I dont think "decent human being" includes good communication,good sex and physical affection... 

selecting a man is of course different from buying a toaster oven,car or a house... those things you can buy again/ exchange. this list is meant to be a guideline so that when the time comes,i do not make the mistake i once did in selecting a mate...

again, these are not rules but qualities..


----------



## finding-a-path (May 1, 2014)

any lady willing to post your list?  that would be interesting


----------



## samyeagar (May 14, 2012)

Many men are capable of, and have the qualities you are looking for. What do you bring to the table to elicit, draw out, make a man actually want to show you these qualities?


----------



## finding-a-path (May 1, 2014)

I do realize that most of you might not have had a "list" you got to know someone, fell in love and everything worked out (like, you love travel,he or she does not but you compromised etc)


----------



## finding-a-path (May 1, 2014)

samyeagar said:


> Many men are capable of, and have the qualities you are looking for. What do you bring to the table to elicit, draw out, make a man actually want to show you these qualities?

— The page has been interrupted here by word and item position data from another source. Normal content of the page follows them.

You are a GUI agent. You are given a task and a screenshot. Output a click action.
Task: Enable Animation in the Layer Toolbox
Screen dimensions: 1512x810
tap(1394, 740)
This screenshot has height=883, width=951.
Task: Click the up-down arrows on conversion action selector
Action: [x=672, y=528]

A man who has these qualities will show these qualities when he is in love right? or he just waits and expects the woman to "draw out" these...? i think in love means "wanting to show these qualities ?" please explain 


in any case, i don't want to say i ll do this, i ll do that etc on here.. that feels like blowing my own trumpet...? now, if i do a list which says what type of a wife i ll be, i will list everything.


----------



## samyeagar (May 14, 2012)

finding-a-path said:


> I do realize that most of you might not have had a "list" you got to know someone, fell in love and everything worked out (like, you love travel,he or she does not but you compromised etc)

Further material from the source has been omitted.